Repeat the data word for word, starting at its first line and stopping after the line that contains "Uncheck the Preview".

Data to process

● ● ● ●

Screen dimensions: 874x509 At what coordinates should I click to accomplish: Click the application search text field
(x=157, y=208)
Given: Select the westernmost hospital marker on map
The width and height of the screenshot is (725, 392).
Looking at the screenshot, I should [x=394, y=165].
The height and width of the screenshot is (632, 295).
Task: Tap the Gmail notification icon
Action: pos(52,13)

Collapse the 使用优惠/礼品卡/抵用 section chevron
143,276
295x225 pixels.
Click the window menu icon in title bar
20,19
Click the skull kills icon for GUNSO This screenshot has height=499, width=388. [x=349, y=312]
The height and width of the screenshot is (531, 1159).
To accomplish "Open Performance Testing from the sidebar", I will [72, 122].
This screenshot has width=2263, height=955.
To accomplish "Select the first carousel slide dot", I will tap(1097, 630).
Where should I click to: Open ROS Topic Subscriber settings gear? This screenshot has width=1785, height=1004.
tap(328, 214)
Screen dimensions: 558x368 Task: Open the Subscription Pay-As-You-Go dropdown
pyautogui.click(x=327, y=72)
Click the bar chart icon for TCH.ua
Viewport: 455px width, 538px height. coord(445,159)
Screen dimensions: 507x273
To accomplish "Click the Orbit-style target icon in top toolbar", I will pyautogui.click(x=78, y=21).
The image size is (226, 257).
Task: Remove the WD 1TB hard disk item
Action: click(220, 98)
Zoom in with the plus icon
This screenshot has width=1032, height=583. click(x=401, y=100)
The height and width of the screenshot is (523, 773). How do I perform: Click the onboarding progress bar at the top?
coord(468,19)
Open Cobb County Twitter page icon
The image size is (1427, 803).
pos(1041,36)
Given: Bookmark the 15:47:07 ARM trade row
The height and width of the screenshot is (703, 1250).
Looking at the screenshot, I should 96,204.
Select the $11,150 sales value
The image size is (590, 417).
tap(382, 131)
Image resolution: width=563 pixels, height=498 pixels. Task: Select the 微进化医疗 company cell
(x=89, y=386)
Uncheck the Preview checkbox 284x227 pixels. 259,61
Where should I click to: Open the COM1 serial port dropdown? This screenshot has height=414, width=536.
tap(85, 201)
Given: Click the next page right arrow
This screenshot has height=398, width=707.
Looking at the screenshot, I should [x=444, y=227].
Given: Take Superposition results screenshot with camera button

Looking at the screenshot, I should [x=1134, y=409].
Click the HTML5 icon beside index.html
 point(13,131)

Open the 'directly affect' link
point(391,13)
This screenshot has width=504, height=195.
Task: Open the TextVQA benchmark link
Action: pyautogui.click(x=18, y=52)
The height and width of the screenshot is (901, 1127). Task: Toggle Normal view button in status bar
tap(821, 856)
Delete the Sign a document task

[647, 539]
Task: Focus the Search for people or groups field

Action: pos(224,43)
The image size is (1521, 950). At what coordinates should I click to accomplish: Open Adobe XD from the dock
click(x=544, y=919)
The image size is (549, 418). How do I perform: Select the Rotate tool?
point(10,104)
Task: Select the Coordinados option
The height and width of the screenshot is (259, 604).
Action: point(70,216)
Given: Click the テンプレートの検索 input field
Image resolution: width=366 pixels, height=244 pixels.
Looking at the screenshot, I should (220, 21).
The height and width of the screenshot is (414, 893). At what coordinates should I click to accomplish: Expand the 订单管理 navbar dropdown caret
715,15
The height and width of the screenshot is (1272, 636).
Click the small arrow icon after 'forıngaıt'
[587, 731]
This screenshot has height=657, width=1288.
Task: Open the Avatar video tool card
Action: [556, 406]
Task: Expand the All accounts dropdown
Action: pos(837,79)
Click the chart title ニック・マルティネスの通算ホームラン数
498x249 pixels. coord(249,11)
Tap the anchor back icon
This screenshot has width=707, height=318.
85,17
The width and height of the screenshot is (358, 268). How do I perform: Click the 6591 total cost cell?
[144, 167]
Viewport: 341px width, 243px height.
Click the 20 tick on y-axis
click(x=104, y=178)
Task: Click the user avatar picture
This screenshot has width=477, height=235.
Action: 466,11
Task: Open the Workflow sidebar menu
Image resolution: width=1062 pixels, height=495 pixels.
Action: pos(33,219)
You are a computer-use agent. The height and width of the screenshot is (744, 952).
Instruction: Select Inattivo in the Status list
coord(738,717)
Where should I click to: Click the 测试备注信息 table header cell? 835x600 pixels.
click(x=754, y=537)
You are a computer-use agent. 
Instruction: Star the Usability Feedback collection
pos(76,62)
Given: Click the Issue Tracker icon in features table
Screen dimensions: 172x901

● ● ● ●

Result
Screen dimensions: 874x509 At what coordinates should I click to accomplish: Click the application search text field
(x=157, y=208)
Given: Select the westernmost hospital marker on map
The width and height of the screenshot is (725, 392).
Looking at the screenshot, I should [x=394, y=165].
The height and width of the screenshot is (632, 295).
Task: Tap the Gmail notification icon
Action: pos(52,13)

Collapse the 使用优惠/礼品卡/抵用 section chevron
143,276
295x225 pixels.
Click the window menu icon in title bar
20,19
Click the skull kills icon for GUNSO This screenshot has height=499, width=388. [x=349, y=312]
The height and width of the screenshot is (531, 1159).
To accomplish "Open Performance Testing from the sidebar", I will [72, 122].
This screenshot has width=2263, height=955.
To accomplish "Select the first carousel slide dot", I will tap(1097, 630).
Where should I click to: Open ROS Topic Subscriber settings gear? This screenshot has width=1785, height=1004.
tap(328, 214)
Screen dimensions: 558x368 Task: Open the Subscription Pay-As-You-Go dropdown
pyautogui.click(x=327, y=72)
Click the bar chart icon for TCH.ua
Viewport: 455px width, 538px height. coord(445,159)
Screen dimensions: 507x273
To accomplish "Click the Orbit-style target icon in top toolbar", I will pyautogui.click(x=78, y=21).
The image size is (226, 257).
Task: Remove the WD 1TB hard disk item
Action: click(220, 98)
Zoom in with the plus icon
This screenshot has width=1032, height=583. click(x=401, y=100)
The height and width of the screenshot is (523, 773). How do I perform: Click the onboarding progress bar at the top?
coord(468,19)
Open Cobb County Twitter page icon
The image size is (1427, 803).
pos(1041,36)
Given: Bookmark the 15:47:07 ARM trade row
The height and width of the screenshot is (703, 1250).
Looking at the screenshot, I should 96,204.
Select the $11,150 sales value
The image size is (590, 417).
tap(382, 131)
Image resolution: width=563 pixels, height=498 pixels. Task: Select the 微进化医疗 company cell
(x=89, y=386)
Uncheck the Preview checkbox 284x227 pixels. 259,61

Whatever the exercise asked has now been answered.